William VanDenBerg
La Brea, or, How to Heal a Horse
The vet said, “Your horse is dying,” so the cowboy followed his instructions and fed his horse only young hay. It didn’t help the horse’s fever.
The cowboy’s friend told him about a vet that practiced holistic medicine in the desert. The cowboy brought his horse to see him. The vet said, “Your horse is dying.” The cowboy followed his instructions and fed the horse young hay and raw honey. It didn’t help the horse’s fever. The animal developed a rattling cough that produced bright flecks of blood.
When the horse was young, the cowboy had taught it to communicate “yes” and “no” through foot stomps. One for yes, two for no. When it got very sick, it only stomped in pairs.
The cowboy asked around for another expert, but his horse died before he could find one.
The cowboy told his wife, “I have begun to see my horse’s death as a moral failing on my part,” but she was asleep for this part of the story.
Years later, the cowboy went to the La Brea tar pits with his adult daughter. At the museum there, he saw the skeletons of animals that had fallen in: mammoths, sabretooth tigers, giant sloths. The skeletons were bright and clean. The cowboy wondered how they’d gotten all the tar off of them. Their bones were blinding white. Their tour guide described a vast pool that spread out below Los Angeles. While he moved along with the rest of the crowd, the cowboy thought of the moment the creatures knew they weren’t going to make it, the moment their limbs were stuck in the boiling tar without the chance of escape. Maybe they were more optimistic than I’m making them out to be, he thought. Maybe the possibility of death never crossed their mind.

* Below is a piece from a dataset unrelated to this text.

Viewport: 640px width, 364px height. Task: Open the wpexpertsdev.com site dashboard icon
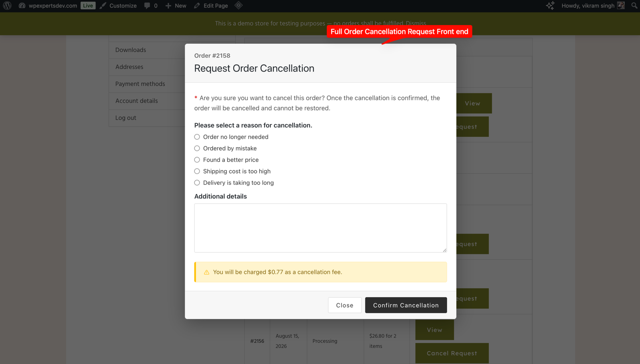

The guide kept talking, but the cowboy wasn’t listening. He was struck dumb by the tour guide himself, his long nose, tall forehead, and shining hair. He raised his hand and asked the tour guide if he believed in reincarnation. The young man paused, cocked his head to one side, and stared at the deep crease of worry folded between the cowboy’s eyes. A silence came over the group. The cowboy’s adult daughter gave him a confused glance.
The guide said, “Yes,” blinked, and moved on to the next part of the tour. He began to explain that the small pools of bubbling tar around the skeletons were, for safety reasons, purely for show. If you stuck your hand into the thick liquid — a mixture of cornstarch, water, and ink — you would feel nothing but a lukewarm dampness interrupted by bubbles of air forced up from a compressor at the bottom of the viscous pool.
But he didn’t get to say that. Instead, the cowboy interrupted him. His face became red and he shook it from left to right. “No, no, not like that. That’s not how I taught you,” he said. “Once for yes, twice for no.” The tour guide’s mouth pursed. One of the members of the tour, a priest, picked at his teeth. Through a skylight overhead, the sun emerged from behind a bank of clouds. The cowboy’s adult daughter, embarrassed, grabbed his elbow and began to pull him away, but the cowboy wouldn’t budge. A child in the tour group, in his old age, would tell this story to a row of uninterested grandchildren. A person in the tour group had just had their nails done and raised them to their nose to smell them. A mouse living unseen in one of the displays chewed on a piece of fake grass. Outside the building, traffic idled on the boulevard. A bubble of fake tar in a nearby pool audibly burst. The tour guide emitted a sound made entirely of vowels and began to lift his leg.